A panic possessed him and he ran as he had never run before, turning left and right like a wild creature as he made his way ever deeper into a nether empire.
Outside the door of what had been the Twins' apartment, the monkey, squatting on a rafter, chattered and wrung its hands.
FIFTY-NINE
A few days after the murder of Mr Flay and the subsequent smashing of the door and escape of the Doctor and Titus from those dread apartments, the relics of the Twins were heaped into a single coffin and were buried, at the orders of the Countess, with all the rites and solemnities that were due to the sisters of an earl.
Mr Flay was buried on the same day in the graveyard of the Elect Retainers, a small space of nettle-covered ground. At evening the long shadow of the Tower of Flints lay across this simple boneyard with its conical heaps of stones to show where not more than a dozen servants of exceptional loyalty lay silently under the tall weeds.

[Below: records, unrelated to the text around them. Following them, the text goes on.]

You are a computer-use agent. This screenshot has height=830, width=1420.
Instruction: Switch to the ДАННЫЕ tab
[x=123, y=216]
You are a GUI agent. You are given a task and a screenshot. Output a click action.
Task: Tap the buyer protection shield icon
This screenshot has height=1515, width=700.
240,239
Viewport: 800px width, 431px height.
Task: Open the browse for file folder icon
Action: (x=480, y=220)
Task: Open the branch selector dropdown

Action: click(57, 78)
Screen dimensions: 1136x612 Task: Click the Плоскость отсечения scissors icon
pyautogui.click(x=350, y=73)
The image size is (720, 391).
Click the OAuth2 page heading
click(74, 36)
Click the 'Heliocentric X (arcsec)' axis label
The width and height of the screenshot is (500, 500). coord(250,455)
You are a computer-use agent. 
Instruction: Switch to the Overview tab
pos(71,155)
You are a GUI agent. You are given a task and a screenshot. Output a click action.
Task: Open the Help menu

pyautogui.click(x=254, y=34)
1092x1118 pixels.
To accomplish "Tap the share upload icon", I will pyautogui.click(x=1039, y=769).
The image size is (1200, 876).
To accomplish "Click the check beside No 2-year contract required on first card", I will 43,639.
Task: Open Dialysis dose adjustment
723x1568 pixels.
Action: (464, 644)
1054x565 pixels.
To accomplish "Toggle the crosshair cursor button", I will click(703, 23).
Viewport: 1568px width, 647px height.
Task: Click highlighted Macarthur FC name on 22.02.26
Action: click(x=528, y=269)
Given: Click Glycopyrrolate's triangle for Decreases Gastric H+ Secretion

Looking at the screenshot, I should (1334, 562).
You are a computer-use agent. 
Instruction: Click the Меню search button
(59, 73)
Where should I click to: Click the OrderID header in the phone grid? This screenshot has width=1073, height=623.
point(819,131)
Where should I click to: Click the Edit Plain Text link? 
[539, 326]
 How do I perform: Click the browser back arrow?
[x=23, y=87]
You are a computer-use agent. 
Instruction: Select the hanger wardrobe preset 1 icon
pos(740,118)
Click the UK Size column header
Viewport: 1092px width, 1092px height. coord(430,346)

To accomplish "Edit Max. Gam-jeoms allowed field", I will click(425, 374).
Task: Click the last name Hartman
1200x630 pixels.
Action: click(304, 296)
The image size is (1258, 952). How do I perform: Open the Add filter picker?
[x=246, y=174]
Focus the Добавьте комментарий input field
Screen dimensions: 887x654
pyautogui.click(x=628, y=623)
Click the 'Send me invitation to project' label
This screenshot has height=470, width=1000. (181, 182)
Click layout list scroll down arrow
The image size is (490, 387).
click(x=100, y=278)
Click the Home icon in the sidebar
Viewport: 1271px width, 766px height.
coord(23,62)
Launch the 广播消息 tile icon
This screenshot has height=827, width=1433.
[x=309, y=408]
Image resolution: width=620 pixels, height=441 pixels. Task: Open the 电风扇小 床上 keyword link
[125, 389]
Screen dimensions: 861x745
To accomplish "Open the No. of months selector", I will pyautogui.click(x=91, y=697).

Had Mr Flay been able to foresee his funeral he would have appreciated the honour of joining so small and loyal a company of the dead. And if he had known that the Countess herself, in draperies as black and as intense as the plumage of her own ravens, was to be there at the graveside, then his wounds would indeed have been healed.
The Poet had taken over as Master of Ritual. He had no easy task. Night after night, his long wedge-shaped head was bowed over the manuscripts.
When the Countess had been told by Prunesquallor of the finding of the Twins, the manner of Flay's death, and of Steerpike's escape, she had risen from the upright chair in which she had been sitting, and without any change of expression in her big face had lifted the chair from the floor and had methodically broken its curved legs off one by one, and had then, in what seemed to be a state of abstraction, tossed the chair-legs one after another through the glass-panes of the nearest window.